July was an exciting month filled with the first, of prayerfully many, mission trips. I was privileged to go to Jamaica with our teen ministry to help the Jamaican teens learn how to run a Swamp-like camp. I learned so many lessons from all those teenagers…like how to love a complete stranger without judgment or prejudice. We learned how to survive on rice, beans and fish for a week (I was in heaven…those that know me will understand). I saw teenagers hearts being challenged and called higher…and I remembered just how difficult it was to be a teenager. I have so much respect for the teens that fight to lead a righteous life in Christ. I am proud to say that many teens in both Georgia and Jamaica have been baptized as a result of the love we shared over one week. One week…one conversation…one smile can change a life. Never underestimate how God can use you.

School started back up and my baby (ah!) started kindergarten. It was another bittersweet day. I’m so excited to be at the same school as Angelina, but as I dressed her that morning, packed her lunch, put her new bookbag on her back, and walked her into school, I couldn’t help but feel a little cheated…for her and for myself. Most other students had their mother AND fathers walking them in, and Angelina was stuck with just me. No Daddy Spencer. We said a special prayer that morning and I know he was a proud daddy up in heaven.
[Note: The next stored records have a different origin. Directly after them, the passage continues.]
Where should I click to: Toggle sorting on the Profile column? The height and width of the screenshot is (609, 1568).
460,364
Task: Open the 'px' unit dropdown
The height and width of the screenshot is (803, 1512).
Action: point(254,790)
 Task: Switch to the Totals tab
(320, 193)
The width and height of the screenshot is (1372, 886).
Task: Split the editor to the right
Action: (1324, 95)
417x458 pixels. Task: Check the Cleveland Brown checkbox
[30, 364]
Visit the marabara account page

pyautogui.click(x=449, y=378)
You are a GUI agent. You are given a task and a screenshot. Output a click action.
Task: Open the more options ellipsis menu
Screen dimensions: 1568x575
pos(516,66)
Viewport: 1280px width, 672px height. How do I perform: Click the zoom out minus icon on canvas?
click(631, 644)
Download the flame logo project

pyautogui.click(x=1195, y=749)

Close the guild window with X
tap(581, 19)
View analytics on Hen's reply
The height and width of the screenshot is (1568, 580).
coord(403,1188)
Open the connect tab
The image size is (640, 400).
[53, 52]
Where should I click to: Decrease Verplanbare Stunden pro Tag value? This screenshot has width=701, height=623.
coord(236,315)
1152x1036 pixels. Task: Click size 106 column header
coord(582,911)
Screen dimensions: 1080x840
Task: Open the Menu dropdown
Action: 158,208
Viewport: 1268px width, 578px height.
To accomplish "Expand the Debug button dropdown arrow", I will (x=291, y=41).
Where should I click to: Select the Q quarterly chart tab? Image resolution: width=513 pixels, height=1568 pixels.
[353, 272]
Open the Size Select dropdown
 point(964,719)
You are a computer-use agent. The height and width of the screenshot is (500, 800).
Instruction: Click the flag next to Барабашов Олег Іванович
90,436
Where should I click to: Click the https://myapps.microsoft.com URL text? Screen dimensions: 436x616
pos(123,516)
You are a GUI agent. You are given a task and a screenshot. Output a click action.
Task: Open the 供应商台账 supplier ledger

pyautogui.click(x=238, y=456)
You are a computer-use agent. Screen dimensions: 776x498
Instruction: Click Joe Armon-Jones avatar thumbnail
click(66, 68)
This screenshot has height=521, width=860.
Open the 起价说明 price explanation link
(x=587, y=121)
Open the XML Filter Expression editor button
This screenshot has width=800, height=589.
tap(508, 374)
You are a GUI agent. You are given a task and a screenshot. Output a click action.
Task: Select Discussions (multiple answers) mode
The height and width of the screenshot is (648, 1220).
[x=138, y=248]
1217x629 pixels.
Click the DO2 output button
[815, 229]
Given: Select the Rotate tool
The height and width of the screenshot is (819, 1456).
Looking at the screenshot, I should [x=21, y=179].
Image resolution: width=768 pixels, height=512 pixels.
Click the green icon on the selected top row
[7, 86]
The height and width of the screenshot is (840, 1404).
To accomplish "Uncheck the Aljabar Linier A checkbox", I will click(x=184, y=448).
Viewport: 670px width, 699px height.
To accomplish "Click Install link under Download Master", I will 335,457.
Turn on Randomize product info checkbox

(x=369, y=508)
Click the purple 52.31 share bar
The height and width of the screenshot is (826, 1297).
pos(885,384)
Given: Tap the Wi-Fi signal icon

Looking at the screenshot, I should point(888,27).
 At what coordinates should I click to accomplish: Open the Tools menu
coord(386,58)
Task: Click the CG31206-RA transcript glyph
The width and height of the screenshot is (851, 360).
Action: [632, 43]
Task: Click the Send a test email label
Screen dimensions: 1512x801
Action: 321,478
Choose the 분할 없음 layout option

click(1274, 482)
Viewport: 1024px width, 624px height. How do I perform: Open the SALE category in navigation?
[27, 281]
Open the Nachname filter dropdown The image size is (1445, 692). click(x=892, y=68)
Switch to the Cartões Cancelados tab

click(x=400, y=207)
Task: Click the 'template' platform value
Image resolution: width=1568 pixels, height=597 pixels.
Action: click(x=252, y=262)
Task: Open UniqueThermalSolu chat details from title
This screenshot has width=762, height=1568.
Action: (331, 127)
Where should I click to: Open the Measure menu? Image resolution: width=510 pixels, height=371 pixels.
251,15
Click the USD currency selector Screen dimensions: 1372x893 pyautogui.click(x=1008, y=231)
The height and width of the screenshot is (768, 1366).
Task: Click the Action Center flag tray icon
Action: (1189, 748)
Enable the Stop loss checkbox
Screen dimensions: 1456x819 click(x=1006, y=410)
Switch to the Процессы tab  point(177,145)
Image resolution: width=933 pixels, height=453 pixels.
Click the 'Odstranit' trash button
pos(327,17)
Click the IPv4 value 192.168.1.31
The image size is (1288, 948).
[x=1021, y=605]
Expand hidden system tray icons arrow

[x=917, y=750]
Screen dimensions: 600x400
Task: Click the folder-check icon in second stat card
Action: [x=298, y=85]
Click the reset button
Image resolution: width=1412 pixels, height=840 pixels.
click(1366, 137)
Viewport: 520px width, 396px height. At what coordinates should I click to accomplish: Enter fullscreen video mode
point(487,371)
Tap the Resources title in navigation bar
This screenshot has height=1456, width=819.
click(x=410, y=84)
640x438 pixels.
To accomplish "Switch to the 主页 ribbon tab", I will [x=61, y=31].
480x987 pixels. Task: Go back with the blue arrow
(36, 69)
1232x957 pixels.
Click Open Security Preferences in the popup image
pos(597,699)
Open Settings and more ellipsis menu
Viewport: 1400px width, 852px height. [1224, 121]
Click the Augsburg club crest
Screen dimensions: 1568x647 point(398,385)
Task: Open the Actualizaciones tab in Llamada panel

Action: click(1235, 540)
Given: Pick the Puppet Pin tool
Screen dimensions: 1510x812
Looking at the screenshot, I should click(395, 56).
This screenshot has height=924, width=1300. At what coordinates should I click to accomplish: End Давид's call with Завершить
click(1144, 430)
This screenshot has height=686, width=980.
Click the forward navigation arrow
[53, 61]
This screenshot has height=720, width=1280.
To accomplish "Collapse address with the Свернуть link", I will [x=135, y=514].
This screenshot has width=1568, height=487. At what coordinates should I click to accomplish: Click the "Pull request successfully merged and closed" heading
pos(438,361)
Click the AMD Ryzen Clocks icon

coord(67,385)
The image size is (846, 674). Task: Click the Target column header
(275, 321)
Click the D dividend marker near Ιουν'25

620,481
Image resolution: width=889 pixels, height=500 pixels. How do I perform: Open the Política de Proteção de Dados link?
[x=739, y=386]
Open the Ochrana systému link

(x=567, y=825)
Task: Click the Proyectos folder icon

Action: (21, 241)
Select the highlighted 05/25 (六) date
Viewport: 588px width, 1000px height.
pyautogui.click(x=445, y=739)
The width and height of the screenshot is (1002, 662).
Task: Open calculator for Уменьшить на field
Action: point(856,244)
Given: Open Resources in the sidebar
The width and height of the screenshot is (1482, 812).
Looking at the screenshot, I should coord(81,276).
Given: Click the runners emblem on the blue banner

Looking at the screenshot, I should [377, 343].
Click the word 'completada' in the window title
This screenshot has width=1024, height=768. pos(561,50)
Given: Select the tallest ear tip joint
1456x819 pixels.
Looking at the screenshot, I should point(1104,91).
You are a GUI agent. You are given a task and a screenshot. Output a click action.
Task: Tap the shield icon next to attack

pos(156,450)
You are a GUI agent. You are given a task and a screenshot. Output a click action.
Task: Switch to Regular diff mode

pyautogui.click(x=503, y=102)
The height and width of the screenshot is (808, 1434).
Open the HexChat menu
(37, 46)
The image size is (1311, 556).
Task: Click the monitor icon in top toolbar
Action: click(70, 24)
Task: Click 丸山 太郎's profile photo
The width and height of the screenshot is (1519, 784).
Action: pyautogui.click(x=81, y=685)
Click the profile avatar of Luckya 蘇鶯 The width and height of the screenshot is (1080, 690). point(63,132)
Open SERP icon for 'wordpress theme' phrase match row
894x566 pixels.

It’s been 16 months since Spencer has been gone. It’s easier now…the kids and I talk about him fondly and candidly. I fear that they will continue to remember less and less, mainly because of their young age. It will be up to me (and friends and family) to keep his memory alive. Thank goodness for my thousands of pictures and videos! I am moving forward–spiritually, emotionally, and even in my grief. As I reached out to widows and widowers, I met an incredible man of God. Through much prayer, conversations, laughing and sharing of life stories we have bonded in way that I could have never imagined. We share a similar story of grief and single parenthood…and a deep understanding of each other. God is so good and I’m looking forward to what the future holds!